The program you described, in which bank employees are using individual discretion to create exceptions for certain customers, has some potential for raising concerns about discrimination. Such use of discretion might result in a “disparate impact” on a protected class (even if no one at the bank has any intent to discriminate). Even though fair lending laws do not apply to deposit accounts, the general prohibition on unfair, deceptive, and abuse acts and practices (UDAAP) could apply.
However, if the exceptions are made on the basis of a consistent policy that is applied to all customers equally, that could help to mitigate the risk of a UDAAP or discrimination issue.
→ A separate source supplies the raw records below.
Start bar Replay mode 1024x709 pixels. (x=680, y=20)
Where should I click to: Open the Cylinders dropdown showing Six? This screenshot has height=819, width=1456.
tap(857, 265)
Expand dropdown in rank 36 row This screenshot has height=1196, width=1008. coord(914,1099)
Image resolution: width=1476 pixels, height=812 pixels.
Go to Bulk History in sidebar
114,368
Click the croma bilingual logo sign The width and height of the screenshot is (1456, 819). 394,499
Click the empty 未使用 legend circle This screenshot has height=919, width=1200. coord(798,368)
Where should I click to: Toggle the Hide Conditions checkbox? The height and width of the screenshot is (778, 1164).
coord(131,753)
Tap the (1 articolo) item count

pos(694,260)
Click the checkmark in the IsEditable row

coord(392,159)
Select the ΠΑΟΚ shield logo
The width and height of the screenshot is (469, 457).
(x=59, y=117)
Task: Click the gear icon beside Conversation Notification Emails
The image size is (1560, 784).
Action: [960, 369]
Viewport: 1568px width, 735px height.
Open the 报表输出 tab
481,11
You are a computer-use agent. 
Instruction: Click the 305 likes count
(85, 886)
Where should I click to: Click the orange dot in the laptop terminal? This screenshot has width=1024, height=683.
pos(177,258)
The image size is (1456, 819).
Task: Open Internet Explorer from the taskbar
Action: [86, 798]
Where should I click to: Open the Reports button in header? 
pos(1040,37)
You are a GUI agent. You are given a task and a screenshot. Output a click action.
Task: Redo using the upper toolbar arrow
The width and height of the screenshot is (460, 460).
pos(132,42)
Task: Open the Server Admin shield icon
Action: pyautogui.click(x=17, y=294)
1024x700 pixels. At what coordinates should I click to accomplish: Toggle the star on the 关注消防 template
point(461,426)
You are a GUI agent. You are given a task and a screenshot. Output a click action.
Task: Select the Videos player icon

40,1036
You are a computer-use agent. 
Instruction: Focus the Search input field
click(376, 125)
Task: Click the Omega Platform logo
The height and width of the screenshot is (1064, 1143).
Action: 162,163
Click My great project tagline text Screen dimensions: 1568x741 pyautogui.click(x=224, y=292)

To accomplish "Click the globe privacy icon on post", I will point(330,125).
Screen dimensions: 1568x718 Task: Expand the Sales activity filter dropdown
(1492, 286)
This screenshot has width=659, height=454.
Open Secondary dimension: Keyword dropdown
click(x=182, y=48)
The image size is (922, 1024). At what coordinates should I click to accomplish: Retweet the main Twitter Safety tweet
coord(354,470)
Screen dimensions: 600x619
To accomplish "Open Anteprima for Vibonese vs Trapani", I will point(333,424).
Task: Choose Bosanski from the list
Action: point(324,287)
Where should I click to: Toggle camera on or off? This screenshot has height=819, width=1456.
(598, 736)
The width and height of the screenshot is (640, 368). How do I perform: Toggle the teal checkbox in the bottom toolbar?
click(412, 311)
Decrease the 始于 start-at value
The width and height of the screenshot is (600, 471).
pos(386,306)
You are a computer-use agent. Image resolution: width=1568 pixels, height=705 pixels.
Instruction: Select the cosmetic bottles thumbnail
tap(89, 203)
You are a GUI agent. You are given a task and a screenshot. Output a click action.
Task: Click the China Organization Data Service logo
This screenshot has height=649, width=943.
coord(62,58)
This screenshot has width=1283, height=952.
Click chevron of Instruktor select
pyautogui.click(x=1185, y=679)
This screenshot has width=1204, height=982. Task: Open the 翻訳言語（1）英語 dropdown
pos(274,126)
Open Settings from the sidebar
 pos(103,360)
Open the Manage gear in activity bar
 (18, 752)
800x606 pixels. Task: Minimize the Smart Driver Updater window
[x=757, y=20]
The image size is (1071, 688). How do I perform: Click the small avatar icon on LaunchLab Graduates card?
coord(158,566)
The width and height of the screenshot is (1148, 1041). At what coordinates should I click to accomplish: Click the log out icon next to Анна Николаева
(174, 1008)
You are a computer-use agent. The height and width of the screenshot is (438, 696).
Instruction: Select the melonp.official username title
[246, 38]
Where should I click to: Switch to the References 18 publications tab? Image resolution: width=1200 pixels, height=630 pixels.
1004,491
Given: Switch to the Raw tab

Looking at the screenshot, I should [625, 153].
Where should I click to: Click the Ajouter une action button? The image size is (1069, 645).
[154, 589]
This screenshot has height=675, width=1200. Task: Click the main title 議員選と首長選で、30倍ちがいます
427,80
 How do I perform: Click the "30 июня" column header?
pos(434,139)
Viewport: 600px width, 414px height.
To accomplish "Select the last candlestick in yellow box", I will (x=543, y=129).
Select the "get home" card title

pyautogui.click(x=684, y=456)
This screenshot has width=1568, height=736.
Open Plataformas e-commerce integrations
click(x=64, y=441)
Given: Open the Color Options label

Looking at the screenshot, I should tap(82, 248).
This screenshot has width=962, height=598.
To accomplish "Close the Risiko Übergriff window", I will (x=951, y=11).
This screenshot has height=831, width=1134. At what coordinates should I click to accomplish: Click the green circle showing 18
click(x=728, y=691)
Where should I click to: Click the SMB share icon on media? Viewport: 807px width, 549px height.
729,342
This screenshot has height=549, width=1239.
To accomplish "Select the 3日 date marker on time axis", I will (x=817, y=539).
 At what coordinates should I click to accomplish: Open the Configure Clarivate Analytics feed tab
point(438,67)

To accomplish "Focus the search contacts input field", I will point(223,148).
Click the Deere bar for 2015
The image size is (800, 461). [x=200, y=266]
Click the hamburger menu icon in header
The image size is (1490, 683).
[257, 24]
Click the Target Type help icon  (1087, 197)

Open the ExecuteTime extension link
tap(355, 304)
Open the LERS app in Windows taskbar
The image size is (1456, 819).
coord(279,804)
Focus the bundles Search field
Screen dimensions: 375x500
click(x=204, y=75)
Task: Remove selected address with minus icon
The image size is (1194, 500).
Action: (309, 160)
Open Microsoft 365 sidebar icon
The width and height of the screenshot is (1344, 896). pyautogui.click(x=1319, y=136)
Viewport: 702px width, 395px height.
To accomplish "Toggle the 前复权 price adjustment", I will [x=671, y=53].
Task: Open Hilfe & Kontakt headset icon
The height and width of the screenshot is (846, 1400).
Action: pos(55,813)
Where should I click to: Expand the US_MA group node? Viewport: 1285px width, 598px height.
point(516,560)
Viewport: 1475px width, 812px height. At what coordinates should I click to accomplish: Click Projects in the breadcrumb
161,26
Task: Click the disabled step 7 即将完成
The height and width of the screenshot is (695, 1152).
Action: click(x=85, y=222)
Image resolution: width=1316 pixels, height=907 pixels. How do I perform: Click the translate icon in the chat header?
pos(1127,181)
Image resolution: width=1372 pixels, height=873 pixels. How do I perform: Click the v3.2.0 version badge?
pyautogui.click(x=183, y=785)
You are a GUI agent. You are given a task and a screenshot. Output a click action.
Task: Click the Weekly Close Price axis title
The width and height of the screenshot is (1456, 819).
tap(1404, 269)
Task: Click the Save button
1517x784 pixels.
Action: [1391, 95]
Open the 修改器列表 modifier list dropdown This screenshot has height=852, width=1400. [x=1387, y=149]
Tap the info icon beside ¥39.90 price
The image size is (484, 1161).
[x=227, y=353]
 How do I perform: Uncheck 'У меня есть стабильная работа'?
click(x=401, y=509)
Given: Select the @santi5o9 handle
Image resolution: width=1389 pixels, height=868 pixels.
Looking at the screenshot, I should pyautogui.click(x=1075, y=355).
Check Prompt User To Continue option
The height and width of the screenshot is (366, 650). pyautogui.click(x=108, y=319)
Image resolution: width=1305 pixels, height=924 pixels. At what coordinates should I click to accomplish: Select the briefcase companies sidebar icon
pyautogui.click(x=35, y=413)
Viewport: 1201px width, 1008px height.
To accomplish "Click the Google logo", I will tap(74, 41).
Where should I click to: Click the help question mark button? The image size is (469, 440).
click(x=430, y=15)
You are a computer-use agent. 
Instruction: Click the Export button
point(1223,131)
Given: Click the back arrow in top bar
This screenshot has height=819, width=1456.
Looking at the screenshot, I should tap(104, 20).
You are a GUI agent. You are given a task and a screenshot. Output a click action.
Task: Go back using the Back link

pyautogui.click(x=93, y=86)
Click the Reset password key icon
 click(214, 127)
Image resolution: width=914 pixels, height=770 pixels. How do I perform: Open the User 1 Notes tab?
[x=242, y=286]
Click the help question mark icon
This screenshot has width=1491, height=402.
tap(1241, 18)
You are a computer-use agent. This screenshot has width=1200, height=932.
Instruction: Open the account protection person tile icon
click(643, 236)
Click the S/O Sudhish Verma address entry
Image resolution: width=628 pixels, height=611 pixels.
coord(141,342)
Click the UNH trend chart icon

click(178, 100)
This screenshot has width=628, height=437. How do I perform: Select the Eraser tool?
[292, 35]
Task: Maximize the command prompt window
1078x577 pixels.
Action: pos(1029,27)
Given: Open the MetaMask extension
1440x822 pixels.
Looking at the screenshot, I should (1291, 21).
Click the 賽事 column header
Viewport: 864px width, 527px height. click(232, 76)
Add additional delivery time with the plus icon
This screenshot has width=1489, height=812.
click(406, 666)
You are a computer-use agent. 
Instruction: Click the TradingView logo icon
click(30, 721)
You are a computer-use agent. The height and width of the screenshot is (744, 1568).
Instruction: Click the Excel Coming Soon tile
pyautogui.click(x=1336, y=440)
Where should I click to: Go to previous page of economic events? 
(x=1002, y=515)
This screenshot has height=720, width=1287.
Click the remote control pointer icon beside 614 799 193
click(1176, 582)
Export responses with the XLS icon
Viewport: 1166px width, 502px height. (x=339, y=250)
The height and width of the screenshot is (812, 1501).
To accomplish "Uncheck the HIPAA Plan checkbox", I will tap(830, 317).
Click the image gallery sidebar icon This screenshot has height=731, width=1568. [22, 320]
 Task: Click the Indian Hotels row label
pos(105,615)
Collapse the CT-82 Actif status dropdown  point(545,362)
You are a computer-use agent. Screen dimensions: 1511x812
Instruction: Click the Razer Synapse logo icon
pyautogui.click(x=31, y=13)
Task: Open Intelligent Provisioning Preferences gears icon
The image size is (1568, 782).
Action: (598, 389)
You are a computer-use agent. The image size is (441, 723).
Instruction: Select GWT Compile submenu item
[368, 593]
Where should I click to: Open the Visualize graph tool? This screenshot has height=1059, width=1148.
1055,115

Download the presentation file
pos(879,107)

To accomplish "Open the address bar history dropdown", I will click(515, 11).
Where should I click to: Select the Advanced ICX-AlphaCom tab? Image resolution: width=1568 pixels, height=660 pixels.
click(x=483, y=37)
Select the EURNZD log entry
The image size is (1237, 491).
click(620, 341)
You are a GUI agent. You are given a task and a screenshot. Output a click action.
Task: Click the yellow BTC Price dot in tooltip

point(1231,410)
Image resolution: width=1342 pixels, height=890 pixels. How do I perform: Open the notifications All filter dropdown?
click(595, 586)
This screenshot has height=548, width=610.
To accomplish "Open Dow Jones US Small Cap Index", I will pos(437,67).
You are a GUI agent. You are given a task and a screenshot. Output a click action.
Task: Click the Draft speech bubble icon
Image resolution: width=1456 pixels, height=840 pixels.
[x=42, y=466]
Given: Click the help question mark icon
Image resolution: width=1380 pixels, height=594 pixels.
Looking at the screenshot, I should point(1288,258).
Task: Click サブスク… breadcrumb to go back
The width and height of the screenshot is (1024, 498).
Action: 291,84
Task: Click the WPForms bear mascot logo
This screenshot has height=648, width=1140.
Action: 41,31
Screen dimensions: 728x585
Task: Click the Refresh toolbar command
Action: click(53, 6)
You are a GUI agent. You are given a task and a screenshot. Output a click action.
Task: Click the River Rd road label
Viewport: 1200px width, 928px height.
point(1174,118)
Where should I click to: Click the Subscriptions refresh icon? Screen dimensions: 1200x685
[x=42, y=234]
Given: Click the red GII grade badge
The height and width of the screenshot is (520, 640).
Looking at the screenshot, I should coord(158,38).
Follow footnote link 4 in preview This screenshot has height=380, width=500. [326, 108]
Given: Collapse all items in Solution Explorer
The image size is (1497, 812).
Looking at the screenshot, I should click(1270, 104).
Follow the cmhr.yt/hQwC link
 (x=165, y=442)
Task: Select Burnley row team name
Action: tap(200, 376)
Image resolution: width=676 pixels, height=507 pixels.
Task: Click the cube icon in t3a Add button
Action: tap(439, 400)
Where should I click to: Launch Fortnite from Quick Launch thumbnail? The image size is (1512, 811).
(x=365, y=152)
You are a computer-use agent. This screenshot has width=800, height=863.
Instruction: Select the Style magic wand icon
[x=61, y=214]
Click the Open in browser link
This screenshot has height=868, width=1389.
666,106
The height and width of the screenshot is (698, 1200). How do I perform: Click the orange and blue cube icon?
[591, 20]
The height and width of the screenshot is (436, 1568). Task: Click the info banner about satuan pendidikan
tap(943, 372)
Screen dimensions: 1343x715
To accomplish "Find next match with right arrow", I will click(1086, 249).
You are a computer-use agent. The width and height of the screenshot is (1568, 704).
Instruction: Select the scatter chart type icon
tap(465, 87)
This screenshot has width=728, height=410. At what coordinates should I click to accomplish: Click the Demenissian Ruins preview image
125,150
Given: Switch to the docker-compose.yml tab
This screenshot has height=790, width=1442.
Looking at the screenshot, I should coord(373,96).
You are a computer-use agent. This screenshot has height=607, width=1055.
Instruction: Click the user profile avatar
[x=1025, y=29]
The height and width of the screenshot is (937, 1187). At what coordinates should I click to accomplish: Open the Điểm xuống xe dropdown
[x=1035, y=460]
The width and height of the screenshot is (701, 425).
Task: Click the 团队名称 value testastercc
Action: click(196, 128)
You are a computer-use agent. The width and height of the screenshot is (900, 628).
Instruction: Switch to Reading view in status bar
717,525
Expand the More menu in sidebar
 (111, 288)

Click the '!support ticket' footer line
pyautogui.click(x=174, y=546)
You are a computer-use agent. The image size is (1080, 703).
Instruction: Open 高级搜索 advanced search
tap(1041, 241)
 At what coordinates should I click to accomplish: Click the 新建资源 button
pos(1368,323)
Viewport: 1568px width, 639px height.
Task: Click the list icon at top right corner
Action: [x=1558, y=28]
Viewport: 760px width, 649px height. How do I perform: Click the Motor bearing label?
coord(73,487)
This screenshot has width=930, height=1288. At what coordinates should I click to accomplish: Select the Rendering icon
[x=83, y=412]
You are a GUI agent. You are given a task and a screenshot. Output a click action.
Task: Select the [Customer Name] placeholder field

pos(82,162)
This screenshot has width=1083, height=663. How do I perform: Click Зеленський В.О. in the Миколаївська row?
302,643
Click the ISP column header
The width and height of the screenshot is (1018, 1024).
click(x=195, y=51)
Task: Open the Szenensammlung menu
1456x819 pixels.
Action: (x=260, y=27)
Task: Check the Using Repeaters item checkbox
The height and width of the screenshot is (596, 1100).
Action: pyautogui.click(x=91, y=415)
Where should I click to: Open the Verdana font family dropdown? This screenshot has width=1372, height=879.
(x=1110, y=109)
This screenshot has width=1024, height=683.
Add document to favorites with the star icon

For example, if the exceptions are made only for customers who take financial literacy classes, the classes should probably be open to all customers or members of the public, and the exceptions should be available to every class participant.
If exceptions are made for customers outside of the financial literacy classes, the bank might consider a “second chance” account policy that would apply to all customers who do not qualify under your current procedures (with certain safeguards, such as a lower overdraft limit, as you suggested).
In revising your policies, you may want to consider the FFIEC Interagency Fair Lending Procedures, which explain the concept of disparate impact and how institutions can mitigate the risk that a policy (such as allowing discretion in waiving account opening requirements) will be found to be discriminatory. The FFIEC procedures state that a policy that results in a disparate impact can be justified by a “business necessity,” with documentation of any factors that went into deciding on the policy. FFIEC Interagency Fair Lending Procedures, p. iv. Of course, a deposit account would not fall under the definition of “credit” under the Equal Credit Opportunity Act or under the other fair lending laws, but this approach could be helpful in the context of deposit accounts.